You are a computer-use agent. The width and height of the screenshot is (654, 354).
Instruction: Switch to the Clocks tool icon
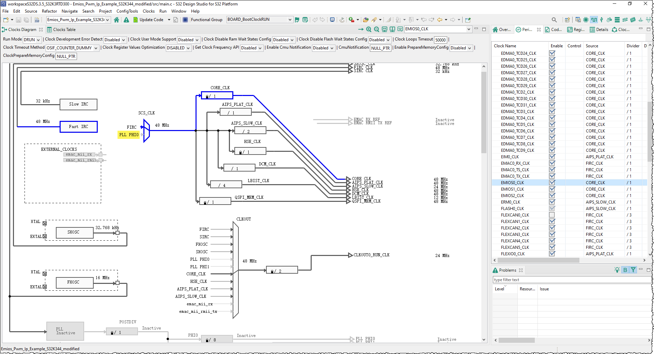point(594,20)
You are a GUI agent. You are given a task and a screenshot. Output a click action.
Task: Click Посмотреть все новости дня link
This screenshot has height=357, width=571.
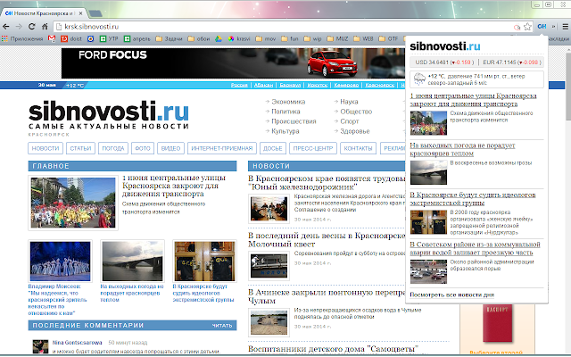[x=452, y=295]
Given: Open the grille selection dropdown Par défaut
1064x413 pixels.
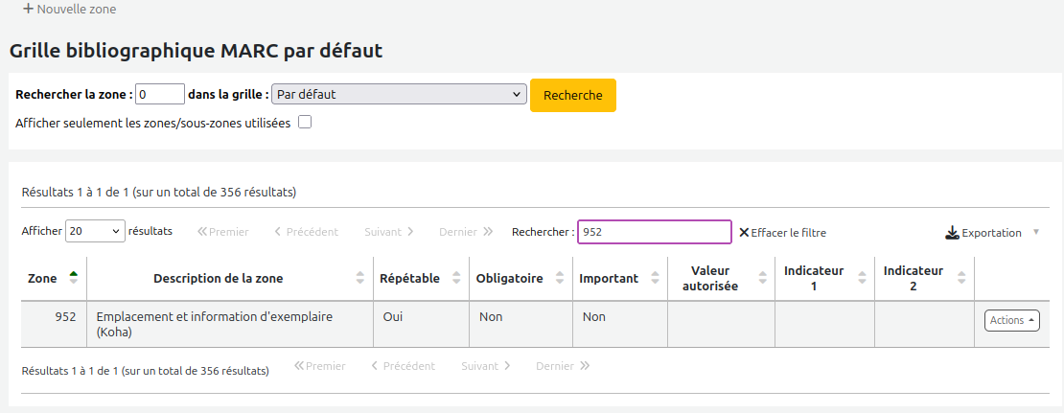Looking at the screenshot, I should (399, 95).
========
* Task brief:
Your answer should reproduce each line of the listing that holds the word "agent".

* Problem solution:
You are a computer-use agent. The width and height of the screenshot is (654, 354).
You are a GUI agent. You are given a task and a screenshot. Output a click action.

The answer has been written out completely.